• TRECHO DO DOCUMENTO:
○ ○ ○ ○

Existem pequenas regras para um acampamento ter mínimo impacto no ambiente. (foto: Arquivo Webventure)
Quando se fala em “acampar”, a quase totalidade das pessoas associa esta idéia à escolha de um local bucólico e tranqüilo longe das zonas urbanas, à montagem de uma barraca e, a seguir, à preparação de um círculo ao redor de uma fogueira, centro em torno do qual as pessoas reunir-se-ão para conversar, cozinhar e aquecer-se, repetindo um ritual de sociabilização quase inconsciente transmitido de geração em geração e cujas origens perdem-se no início da história humana.
Como de costume, a higiene pessoal e a limpeza dos utensílios de cozinha serão feitas na fonte de água mais próxima e os dejetos humanos depositados dentre a vegetação, atrás de uma pedra ou, em raras ocasiões, enterrados ou queimados.
Já há muito incutidas na nossa cultura, tais práticas tornaram-se um seríssimo problema ante o crescente interesse das pessoas pelas práticas de atividades denominadas outdoor e que, quando desprovidas de uma educação ecológica básica, passaram a engrossar fluxos massivos de visitantes dentro de limitadas áreas naturais.

○ ○ ○ ○

• Registros para localizar os itens descritos:
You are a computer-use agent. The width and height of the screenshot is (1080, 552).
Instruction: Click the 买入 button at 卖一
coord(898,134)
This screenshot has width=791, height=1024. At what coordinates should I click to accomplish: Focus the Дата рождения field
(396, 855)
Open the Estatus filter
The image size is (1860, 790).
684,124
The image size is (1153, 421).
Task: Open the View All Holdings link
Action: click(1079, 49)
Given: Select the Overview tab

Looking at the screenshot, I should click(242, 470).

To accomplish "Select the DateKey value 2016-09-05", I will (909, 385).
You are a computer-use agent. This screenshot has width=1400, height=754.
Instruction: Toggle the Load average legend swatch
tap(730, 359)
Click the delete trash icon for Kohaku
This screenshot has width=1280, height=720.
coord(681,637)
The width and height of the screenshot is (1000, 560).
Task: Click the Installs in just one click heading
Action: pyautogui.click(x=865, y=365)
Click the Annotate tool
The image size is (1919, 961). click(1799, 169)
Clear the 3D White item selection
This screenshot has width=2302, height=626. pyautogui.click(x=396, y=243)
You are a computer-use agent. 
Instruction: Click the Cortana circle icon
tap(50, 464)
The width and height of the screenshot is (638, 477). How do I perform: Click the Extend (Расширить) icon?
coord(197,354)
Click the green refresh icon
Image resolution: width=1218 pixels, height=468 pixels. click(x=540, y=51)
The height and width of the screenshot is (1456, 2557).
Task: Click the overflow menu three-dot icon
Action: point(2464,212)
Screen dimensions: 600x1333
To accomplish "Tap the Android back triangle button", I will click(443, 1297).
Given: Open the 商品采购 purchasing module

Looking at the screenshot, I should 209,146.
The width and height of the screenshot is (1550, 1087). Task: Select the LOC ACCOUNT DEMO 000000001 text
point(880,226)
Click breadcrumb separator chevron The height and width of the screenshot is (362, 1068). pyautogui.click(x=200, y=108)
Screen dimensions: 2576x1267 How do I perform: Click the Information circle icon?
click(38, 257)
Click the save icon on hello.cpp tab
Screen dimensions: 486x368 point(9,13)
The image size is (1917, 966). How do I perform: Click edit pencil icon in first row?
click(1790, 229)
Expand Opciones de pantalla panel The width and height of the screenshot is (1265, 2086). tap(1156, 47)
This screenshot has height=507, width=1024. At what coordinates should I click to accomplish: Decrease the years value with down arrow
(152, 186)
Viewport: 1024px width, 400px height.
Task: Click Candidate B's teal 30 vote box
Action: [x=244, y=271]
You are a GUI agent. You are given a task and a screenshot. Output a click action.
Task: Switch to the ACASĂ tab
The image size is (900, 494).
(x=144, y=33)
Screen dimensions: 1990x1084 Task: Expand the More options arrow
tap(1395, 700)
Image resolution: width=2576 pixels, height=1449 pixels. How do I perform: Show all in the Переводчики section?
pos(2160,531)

○ ○ ○ ○

• TAREFAS:
1. Responda com base no texto sobre acampamento:
(a) Onde costumam ser feitas a higiene pessoal e a limpeza dos utensílios de cozinha?
(b) Em volta de que as pessoas se reúnem para conversar, cozinhar e aquecer-se?
(c) Que tipo de educação falta às pessoas que passaram a engrossar fluxos massivos de visitantes?
2. Liste todos os destinos dados aos dejetos humanos segundo o texto sobre acampamento.
3. Retome o texto sobre acampamento a partir da última frase apresentada e dê continuidade a ele.
Esses itens formam um material independente do texto sobre acampamento.

• RESPOSTAS:
1.
(a) Na fonte de água mais próxima.
(b) Em volta de uma fogueira, formando um círculo ao redor dela.
(c) Uma educação ecológica básica.

2.
- Depositados dentre a vegetação
- Depositados atrás de uma pedra
- Enterrados (em raras ocasiões)
- Queimados (em raras ocasiões)

3.
Como conseqüência, acarreta uma sobre-exposição que muitas vezes o meio ambiente local não se encontra apto a resistir. Estas práticas não mais combinam com os modernos conceitos de proteção à natureza, exigindo uma profunda reeducação do indivíduo quanto aos hábitos tradicionalmente adotados no excursionismo, aí inclusos os acampamentos, caminhadas, escaladas, mergulhos e uma infinidade de outras atividades praticadas em áreas silvestres.
Mesmo que o excursionista tome todos os cuidados básicos quanto ao uso da água, o tratamento dos dejetos e o relacionamento com a fauna e a flora, tais precauções não mais são suficientes em vista do ecoturismo de massa praticado por uma crescente quantidade de visitantes. Estes percorrerão um incontável número de vezes uma mesma trilha, montando suas barracas sempre num mesmo local, fazendo a sua higiene no mesmo curso d´água, recolhendo lenha no mesmo bosque e fazendo uma nova fogueira em cada acampamento, as quais deixarão o ambiente por longo tempo crivado de cicatrizes negras onde o solo tornou-se estéril.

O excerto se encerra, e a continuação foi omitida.